Quelques services de la Propagande à la SMA pendant la guerre 1914-1918.

Trois candidats pour le sous-diaconat

Le 2 août 1914, la guerre franco-allemande est déclarée. Les séminaristes SMA alsaciens sont, bien sûr, en vacances dans leur famille. Ils vont être mobilisés dans l’armée allemande. Les sous-diacres sont affectés d’office dans le service de Santé. Trois séminaristes SMA, Émile Riebstein, Jean-Baptiste Vest et Auguste Baumann, ayant déjà reçu les ordres mineurs mais pas encore le sous-diaconat, sont affectés provisoirement dans ce service. Ils sont susceptibles de rejoindre le service armé, sauf s’ils reçoivent le sous-diaconat. Ils se hâtent de prévenir les autorités SMA de Lyon et de suggérer que la SMA demande à l’évêque de Strasbourg de leur conférer cet ordre.
À Lyon, les autorités sont bien désemparées : le supérieur général, Mgr Pellet, est mort le 11 mars 1914. La Propagande a organisé une consultation « par correspondance » des confrères pour désigner son successeur. Elle dépouille les votes reçus et fait savoir à Mgr Duret, vicaire apostolique du Delta du Nil, qu’il a obtenu la majorité des voix. Le 24 septembre, Mgr Duret répond à la Propagande qu’il accepte cette élection. Mais il a beaucoup d’affaires à régler avant de quitter l’Égypte et de se rendre en France [1].

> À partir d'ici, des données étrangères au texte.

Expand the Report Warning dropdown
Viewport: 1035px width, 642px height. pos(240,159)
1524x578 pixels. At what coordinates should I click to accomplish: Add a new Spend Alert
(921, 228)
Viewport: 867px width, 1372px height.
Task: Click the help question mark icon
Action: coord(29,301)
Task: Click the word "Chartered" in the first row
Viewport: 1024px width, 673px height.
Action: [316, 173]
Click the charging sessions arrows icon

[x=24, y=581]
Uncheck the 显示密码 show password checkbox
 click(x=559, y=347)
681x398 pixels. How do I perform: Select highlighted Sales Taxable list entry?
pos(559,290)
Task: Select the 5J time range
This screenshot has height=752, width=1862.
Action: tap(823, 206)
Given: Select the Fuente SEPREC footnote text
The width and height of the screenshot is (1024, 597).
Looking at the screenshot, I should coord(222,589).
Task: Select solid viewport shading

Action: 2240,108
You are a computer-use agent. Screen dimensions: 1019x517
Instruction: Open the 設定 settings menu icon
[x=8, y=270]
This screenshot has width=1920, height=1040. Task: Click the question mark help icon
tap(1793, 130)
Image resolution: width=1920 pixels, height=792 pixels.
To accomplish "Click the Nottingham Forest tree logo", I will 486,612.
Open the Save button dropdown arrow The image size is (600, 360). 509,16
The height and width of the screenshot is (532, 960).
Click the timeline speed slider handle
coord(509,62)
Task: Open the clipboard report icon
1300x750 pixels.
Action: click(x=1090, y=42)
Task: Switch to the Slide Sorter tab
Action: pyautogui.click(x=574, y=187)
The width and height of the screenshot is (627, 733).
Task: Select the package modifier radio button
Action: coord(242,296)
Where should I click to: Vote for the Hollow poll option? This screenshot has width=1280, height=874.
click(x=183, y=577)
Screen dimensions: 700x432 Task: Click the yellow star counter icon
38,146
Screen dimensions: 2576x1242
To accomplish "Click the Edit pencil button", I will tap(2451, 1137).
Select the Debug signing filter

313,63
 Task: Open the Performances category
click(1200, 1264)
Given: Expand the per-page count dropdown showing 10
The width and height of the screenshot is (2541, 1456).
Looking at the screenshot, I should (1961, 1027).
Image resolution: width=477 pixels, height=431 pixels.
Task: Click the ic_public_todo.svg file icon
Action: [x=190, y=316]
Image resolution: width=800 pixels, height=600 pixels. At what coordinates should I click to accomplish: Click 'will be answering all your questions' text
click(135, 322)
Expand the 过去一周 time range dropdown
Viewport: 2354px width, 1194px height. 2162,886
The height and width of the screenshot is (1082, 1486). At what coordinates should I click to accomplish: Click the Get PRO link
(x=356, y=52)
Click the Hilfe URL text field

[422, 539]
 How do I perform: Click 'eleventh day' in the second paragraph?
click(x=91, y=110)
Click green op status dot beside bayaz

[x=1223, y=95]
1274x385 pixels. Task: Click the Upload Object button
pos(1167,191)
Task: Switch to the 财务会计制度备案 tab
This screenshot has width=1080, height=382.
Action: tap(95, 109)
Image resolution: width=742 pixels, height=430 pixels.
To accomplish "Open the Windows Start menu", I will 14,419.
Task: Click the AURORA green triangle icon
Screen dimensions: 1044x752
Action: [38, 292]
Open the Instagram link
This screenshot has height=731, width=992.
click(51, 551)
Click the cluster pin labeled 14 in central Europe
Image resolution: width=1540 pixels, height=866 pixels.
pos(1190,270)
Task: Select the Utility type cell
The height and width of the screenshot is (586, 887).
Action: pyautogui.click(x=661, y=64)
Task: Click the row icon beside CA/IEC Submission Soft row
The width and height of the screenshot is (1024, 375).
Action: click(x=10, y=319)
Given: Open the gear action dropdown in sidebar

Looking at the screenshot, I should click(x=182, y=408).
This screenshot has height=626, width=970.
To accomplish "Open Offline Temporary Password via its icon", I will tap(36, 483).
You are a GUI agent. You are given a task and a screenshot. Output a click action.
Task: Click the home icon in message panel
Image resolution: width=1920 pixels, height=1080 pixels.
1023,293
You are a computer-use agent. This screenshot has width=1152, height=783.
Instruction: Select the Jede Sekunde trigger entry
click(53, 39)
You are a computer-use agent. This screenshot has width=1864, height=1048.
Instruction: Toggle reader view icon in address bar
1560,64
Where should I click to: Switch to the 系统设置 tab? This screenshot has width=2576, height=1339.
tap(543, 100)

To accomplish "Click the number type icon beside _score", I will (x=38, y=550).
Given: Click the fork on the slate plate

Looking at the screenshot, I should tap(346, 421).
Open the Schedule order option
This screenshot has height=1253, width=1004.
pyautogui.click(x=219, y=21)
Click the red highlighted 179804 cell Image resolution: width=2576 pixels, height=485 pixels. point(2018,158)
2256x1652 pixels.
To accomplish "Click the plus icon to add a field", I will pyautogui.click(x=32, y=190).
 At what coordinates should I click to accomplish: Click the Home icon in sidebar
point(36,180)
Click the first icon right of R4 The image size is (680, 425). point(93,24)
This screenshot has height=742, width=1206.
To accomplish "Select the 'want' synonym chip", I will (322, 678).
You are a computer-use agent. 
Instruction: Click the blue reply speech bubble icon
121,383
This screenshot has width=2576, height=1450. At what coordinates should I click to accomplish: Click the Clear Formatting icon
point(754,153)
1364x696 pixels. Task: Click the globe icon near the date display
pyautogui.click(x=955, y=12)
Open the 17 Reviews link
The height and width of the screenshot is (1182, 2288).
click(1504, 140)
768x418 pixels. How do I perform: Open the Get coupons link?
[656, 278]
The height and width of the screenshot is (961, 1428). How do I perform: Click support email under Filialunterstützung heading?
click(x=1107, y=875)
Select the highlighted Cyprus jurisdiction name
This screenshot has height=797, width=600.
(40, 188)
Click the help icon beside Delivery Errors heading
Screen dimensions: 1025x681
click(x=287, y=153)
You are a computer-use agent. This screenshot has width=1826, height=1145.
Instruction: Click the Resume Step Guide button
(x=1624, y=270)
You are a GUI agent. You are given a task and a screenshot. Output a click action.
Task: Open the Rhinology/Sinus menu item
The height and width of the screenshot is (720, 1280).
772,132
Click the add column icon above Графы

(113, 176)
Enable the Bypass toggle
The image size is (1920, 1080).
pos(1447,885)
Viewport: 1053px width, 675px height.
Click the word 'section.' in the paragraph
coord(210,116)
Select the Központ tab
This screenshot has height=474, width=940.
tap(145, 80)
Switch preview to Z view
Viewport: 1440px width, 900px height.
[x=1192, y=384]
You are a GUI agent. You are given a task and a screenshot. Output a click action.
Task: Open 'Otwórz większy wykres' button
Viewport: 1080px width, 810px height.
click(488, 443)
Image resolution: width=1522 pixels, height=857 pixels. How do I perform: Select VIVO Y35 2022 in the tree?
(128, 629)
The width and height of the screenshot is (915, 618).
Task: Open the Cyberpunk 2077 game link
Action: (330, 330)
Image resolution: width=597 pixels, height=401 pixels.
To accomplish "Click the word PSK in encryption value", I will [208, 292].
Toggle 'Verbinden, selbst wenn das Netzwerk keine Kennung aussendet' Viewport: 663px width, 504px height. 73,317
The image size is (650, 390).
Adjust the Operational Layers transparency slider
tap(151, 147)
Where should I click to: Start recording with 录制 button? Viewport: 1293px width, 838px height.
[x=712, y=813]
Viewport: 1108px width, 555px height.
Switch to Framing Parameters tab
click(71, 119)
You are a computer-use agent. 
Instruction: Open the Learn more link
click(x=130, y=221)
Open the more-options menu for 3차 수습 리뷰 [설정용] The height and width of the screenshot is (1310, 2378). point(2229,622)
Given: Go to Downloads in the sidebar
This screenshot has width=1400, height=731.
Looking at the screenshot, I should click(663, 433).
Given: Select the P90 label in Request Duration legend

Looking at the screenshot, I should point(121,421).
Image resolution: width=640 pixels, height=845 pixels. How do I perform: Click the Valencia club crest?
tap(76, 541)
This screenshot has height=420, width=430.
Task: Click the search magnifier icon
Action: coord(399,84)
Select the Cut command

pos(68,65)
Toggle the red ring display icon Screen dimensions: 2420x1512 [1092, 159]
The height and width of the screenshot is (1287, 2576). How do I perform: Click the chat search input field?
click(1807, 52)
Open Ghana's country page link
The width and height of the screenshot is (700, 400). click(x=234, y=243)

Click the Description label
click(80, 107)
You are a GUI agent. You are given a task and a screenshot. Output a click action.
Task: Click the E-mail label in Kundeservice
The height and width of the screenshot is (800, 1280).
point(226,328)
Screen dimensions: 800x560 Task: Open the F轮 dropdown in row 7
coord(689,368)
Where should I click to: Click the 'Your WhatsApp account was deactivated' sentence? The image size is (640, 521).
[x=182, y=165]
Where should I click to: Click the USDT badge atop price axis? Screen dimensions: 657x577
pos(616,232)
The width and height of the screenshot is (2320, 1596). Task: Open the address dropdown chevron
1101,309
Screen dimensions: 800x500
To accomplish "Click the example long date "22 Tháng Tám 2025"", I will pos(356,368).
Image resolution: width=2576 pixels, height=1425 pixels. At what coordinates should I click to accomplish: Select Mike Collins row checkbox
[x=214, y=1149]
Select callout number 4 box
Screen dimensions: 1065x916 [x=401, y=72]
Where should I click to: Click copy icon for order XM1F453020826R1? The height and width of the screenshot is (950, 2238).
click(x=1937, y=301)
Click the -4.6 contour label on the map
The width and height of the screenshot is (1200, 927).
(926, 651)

C’est donc le P. Ranchin, vicaire général, entouré des conseillers Naegel, Poirier et Kyne, qui reçoit à Lyon la lettre des trois « infirmiers provisoires ». Le 7 octobre, le P. Ranchin écrit au cardinal Préfet de la Propagande : « J’apprends que trois de nos séminaristes minorés, Émile Riebstein, Jean-Baptiste Vest, Auguste Baumann, ont été admis par privilège à être infirmiers dans l’armée en Alsace. La loi allemande n’admet d’office comme infirmiers que ceux qui sont déjà sous-diacres. Ils sont donc susceptibles à tout moment d’être appelés à faire le coup de feu. Pour être maintenus définitivement comme infirmiers, ils m’ont exprimé le désir d’être promus au Sous-diaconat. Ils sont par ailleurs dans toutes les conditions canoniques voulues, aussi je ne puis qu’approuver leur demande. En conséquence je viens solliciter très respectueusement de Votre Éminence l’autorisation de présenter les trois séminaristes susnommés, et aussi d’autres qui se trouveraient dans le même cas, pour l’ordination au Sous-diaconat à Sa Grandeur Mgr l’Évêque de Strasbourg [2]]. »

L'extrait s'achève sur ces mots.